In the Republic of Ireland, “unauthorised encampment” is a criminal offence. However there is also a statutory requirement for local authorities to provide sites for travellers.

Ms Patel is aiming to copy the Irish criminal offence system and is seeking views from councils, police forces, travellers and the public on alternative measures.

Plans include reducing the number of vehicles from six to two before police can act and allowing officers to redirect offenders to official sites.

Changes will also include increasing the time offenders are banned from returning which will be raised from three months to a year.

Meanwhile Labour has published a paper on land ownership which has been dubbed a “hard-left charter for trespassers”. The report outlines how the party would reverse the criminalisation of trespass and squatting.

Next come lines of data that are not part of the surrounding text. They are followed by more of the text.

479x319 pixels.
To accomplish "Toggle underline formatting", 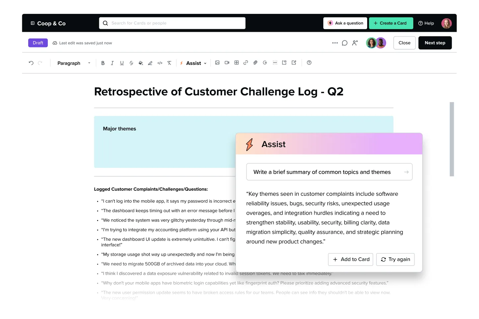I will 122,63.
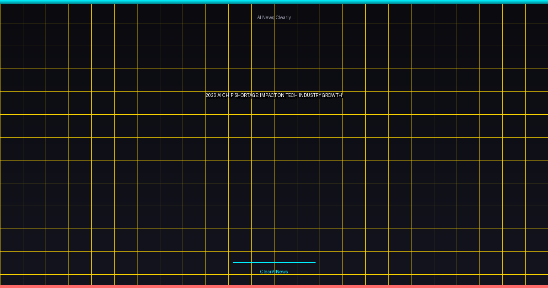
Task: Click the word 'IMPACT' in the headline
Action: pyautogui.click(x=268, y=95)
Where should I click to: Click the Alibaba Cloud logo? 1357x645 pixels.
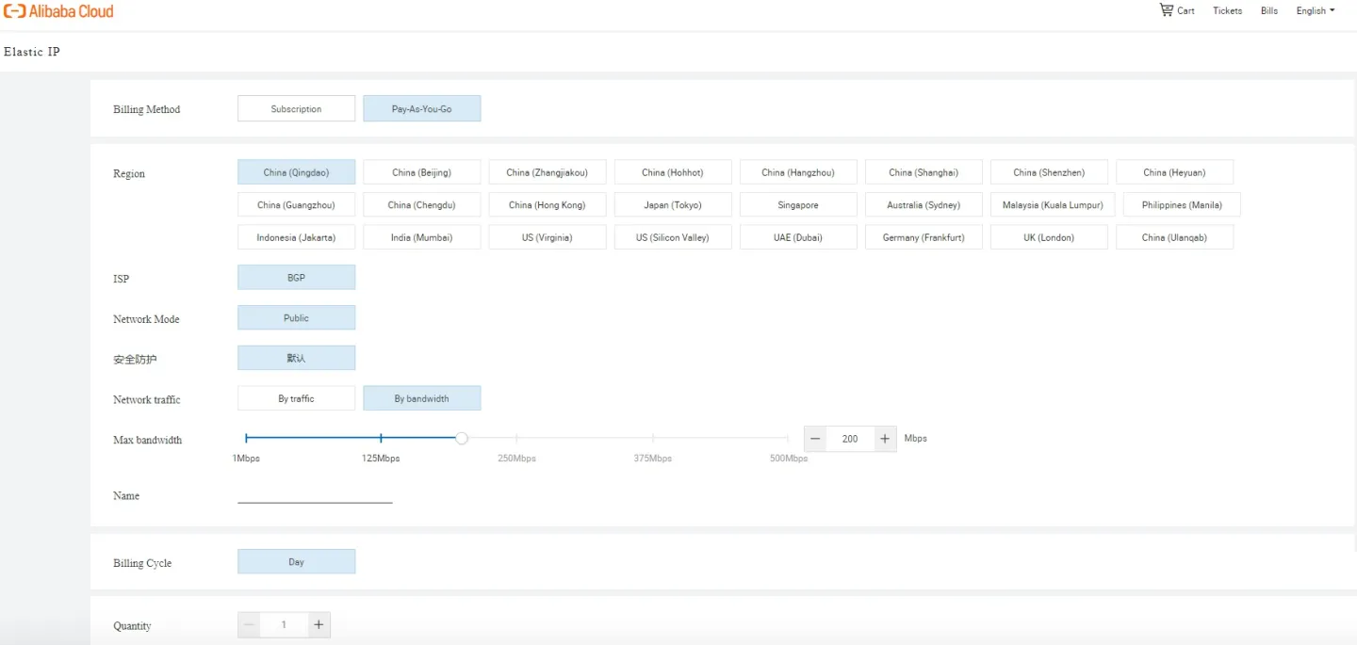pyautogui.click(x=58, y=11)

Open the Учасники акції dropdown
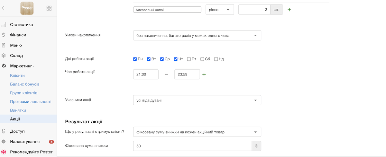click(197, 100)
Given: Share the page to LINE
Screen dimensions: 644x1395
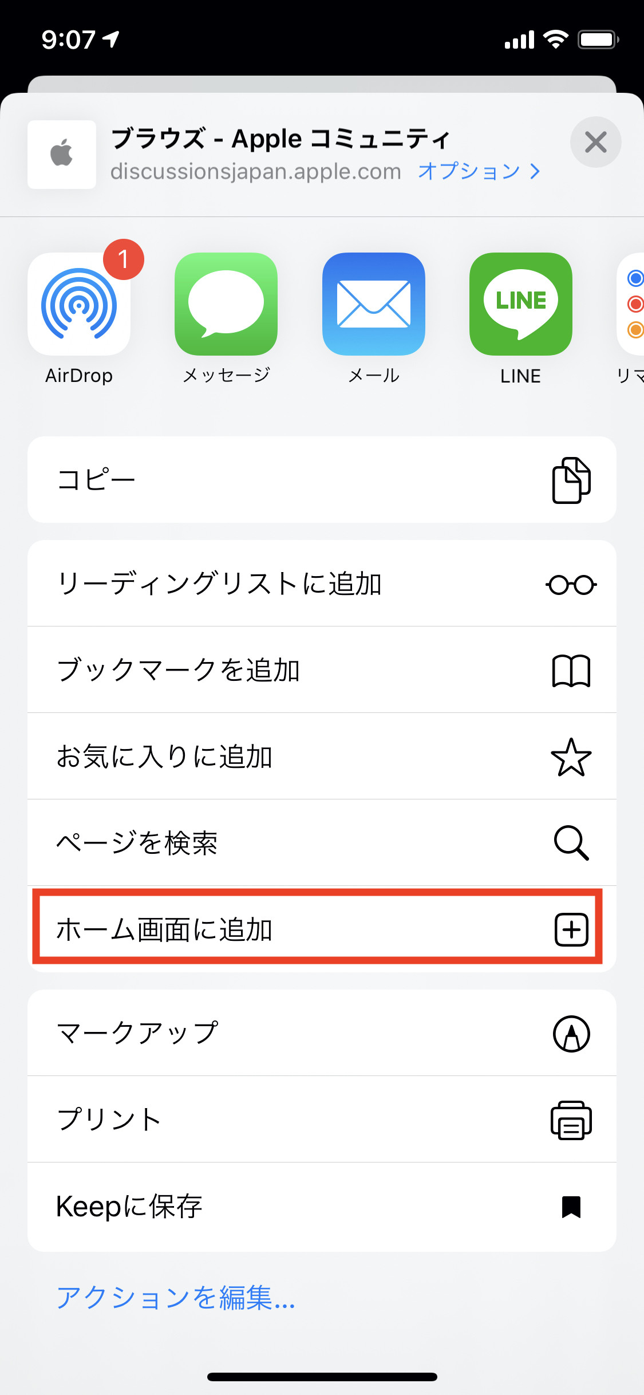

Therefore squatters would have the right to set up in homes and illegal campers could occupy private and public land.

In September residents and business owners in Hove were left furious when 50 caravans pitched up on the seafront on a protected lawn site near to the picturesque promenade.

Aerial photographs taken when they first arrived showed the traveller site as an eyesore on the waterfront and close-up shots revealed rubbish strewn across the neatly-trimmed grass on which the vehicles were parked.

Labour leader Jeremy Corbyn and shadow Chancellor John McDonnell have previously called for anti-squatting laws to be repealed in order to give activists the right to seize private property.

Mr Corbyn has also endorsed a campaign that would reinstate taxpayer-funded legal aid to people accused of trespassing offences.